Art de rue sur les murs à Lviv. Photo: Alkaest Productions

Les artistes rencontrés sont écrivains, poètes, peintres, musiciens, photographes ou artistes visuels. «Nous avons réalisé une vingtaine d’entrevues, échangeant autant avec des membres du cercle des femmes ukrainiennes, très catholiques, qu’avec des artistes très marginaux, raconte Caroline Proulx. Plusieurs se sont engagés volontairement pour défendre leur pays. Nous avons même discuté avec un colonel de l’armée qui était aussi poète, et qui a édité une anthologie bilingue français-ukrainien intitulé Ukraine: la poésie en guerre. Le désir de tous ces artistes à symboliser cette violence m’a interpellée.»

D’autres artistes, toutefois, sont désabusés. «Un musicien nous a confié qu’il ne croyait plus à l’art face à la guerre, se rappelle Caroline Proulx.
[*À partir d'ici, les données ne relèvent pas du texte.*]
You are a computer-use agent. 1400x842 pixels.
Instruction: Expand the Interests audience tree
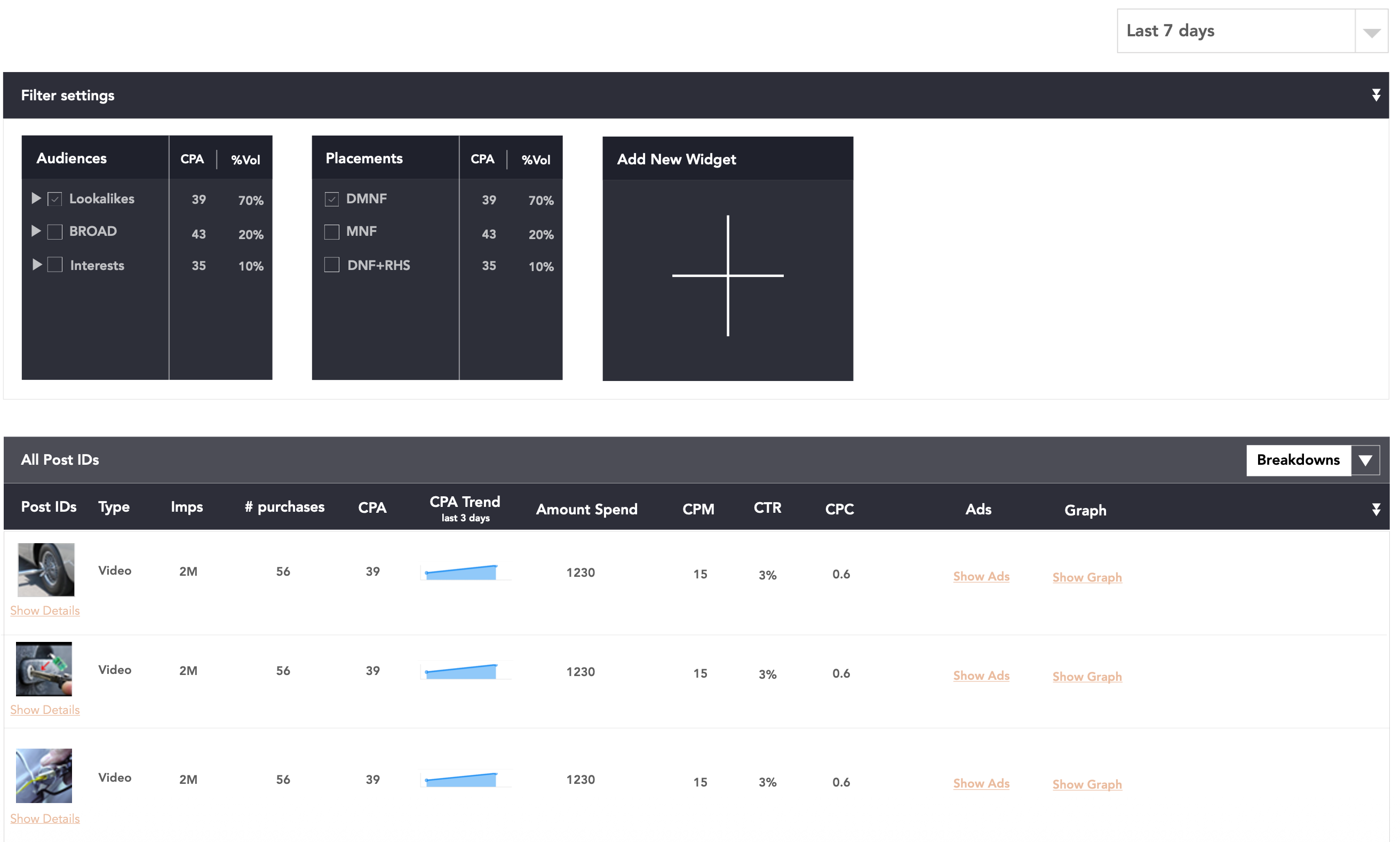point(36,265)
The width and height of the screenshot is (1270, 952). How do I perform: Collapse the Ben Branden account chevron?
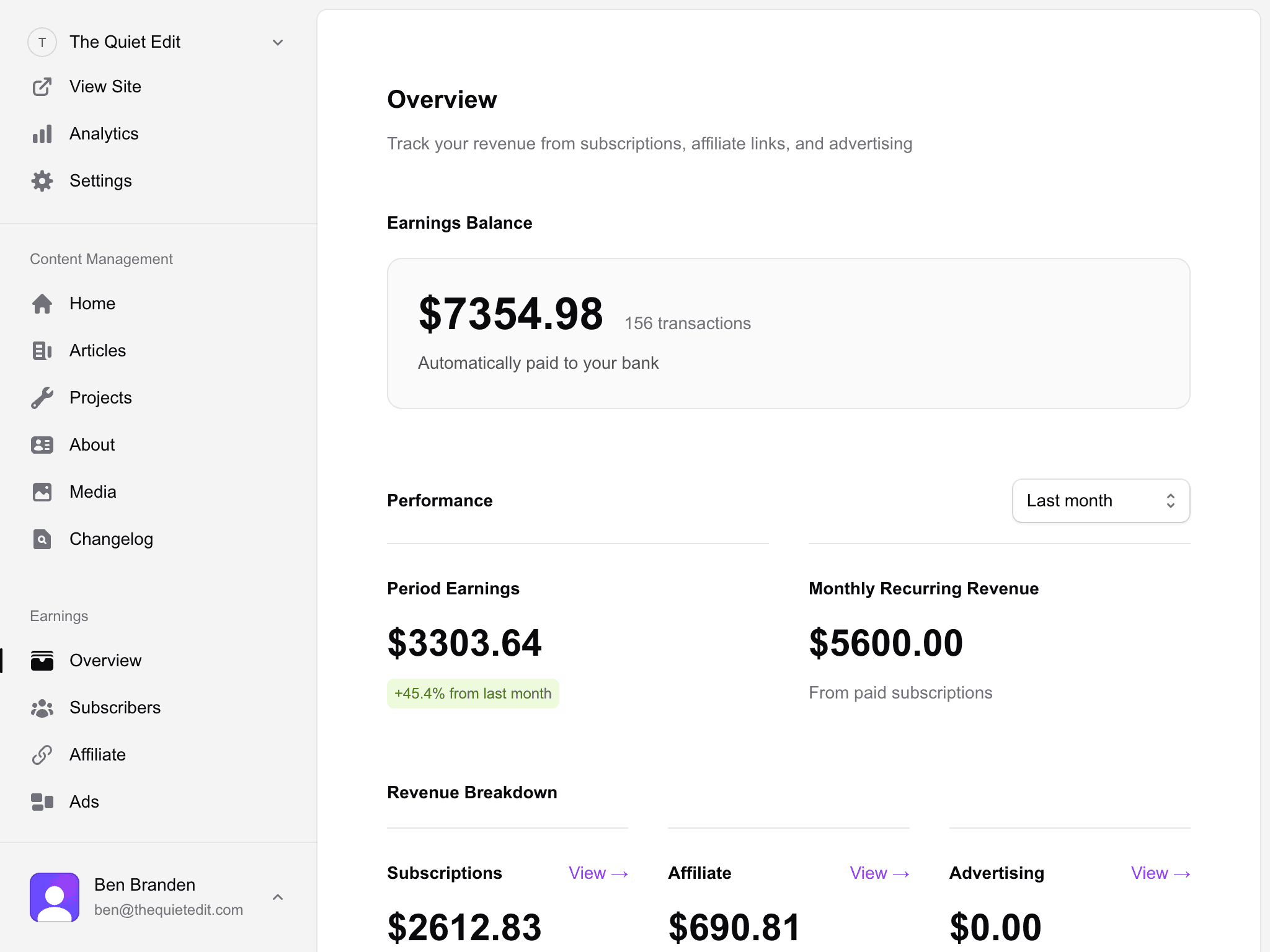click(x=278, y=897)
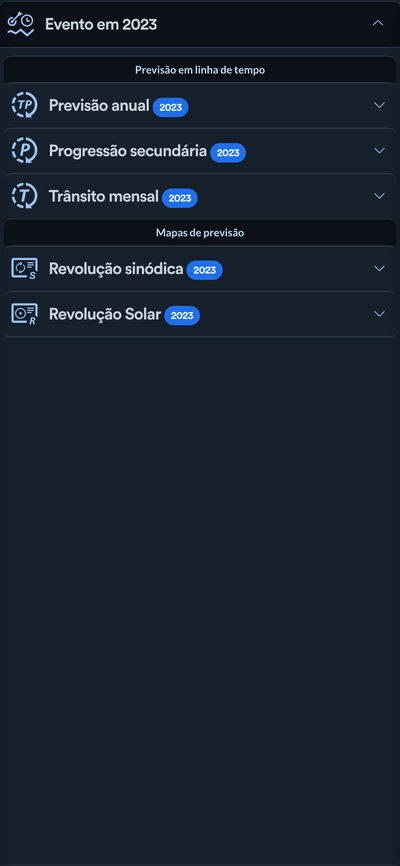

C’est un triste constat, mais qui peut le blâmer?»

Les suites au Québec

De retour au Québec, le duo compte développer un projet de création pédagogique, qui prendra la forme d’une Nuit de la création, le 18 octobre prochain, au collège Ahuntsic. «En lien avec ma thèse, il s’agira de relater notre expérience dans le cadre d’ateliers avec des élèves afin que ceux-ci puissent se confronter à la réalité de la guerre et de la violence, pour ensuite proposer des créations artistiques sur le sujet», explique Michel Poulin.

Caroline Proulx et lui comptent également raconter leur projet dans le cadre d’une conférence au congrès de l’Association québécoise des enseignants spécialistes en arts plastiques. «C’est par l’éducation qu’on comprend ce qui se passe dans le monde et qu’on développe ses habiletés à y faire face», conclut Michel Poulin.